Installation view, Liam Gillick, Two hundred and twenty-second floor, Galerie Eva Presenhuber, Löwenbräu Areal, Zurich, 2005
Two hundred and twenty-second floor is an exhibition that treats the gallery as if it were a transparent structure. It is not necessary to speculate as to whether it is intended to be understood as the top of a building; one of many floors in a sweeping and flat massive architectural structure or a designated space that exists completely separately from any known architecture.
The exhibition anticipates the forthcoming text “Construcción de Uno”, a narrative by the artist that outlines a new articulation of relations between production and development. The text concerns a group of workers in a northern European location who chose to return to their former factory and embark upon a series of interventions on the site. The most important of these leads to a process where they attempt to develop an economy of equivalence where one unit of input produces one unit of output.

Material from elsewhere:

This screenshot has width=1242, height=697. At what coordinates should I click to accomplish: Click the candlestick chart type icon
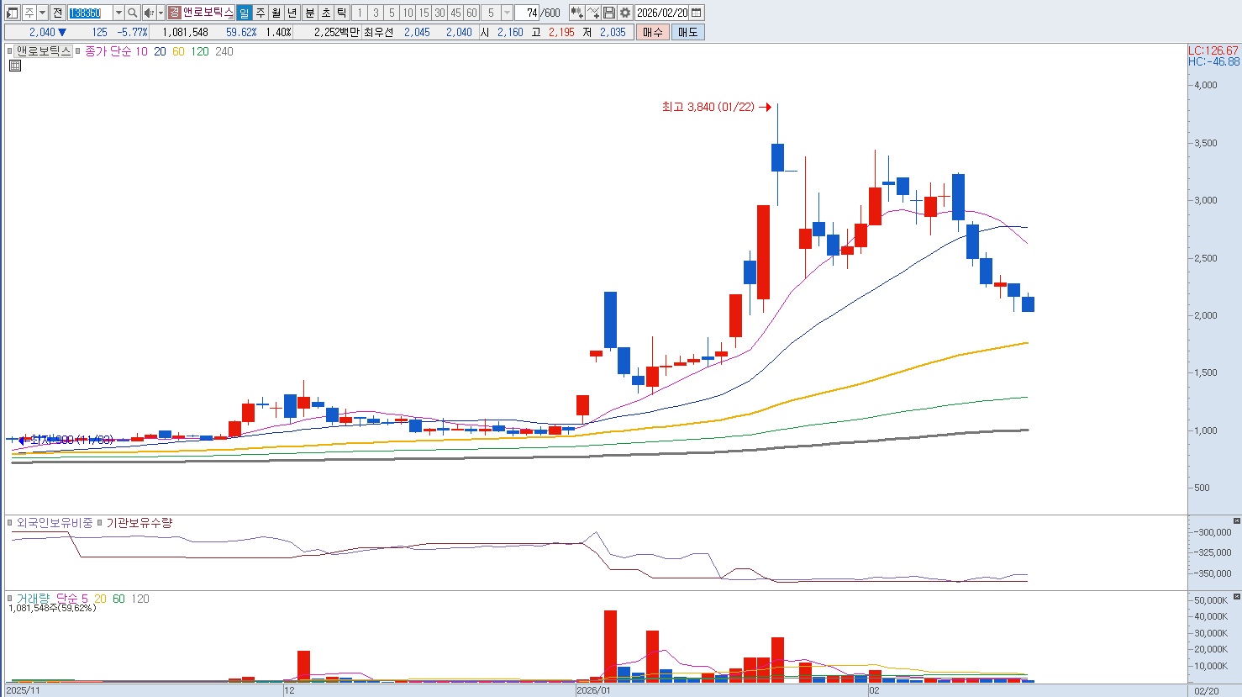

The apparent logic of their work appears to increase as the book progresses. Yet it is an effect caused by the reduction of their metal processes as they become the entropic factor in an elegant system.
At Eva Presenhuber the newly exhibited works include wall designs, signage, and aluminum structures. The exhibition follows recent projects at the Milwaukee Art Museum; The Aspen Art Museum; Konsthall Lund and a forthcoming related project at the Palais de Tokyo that opens later in January.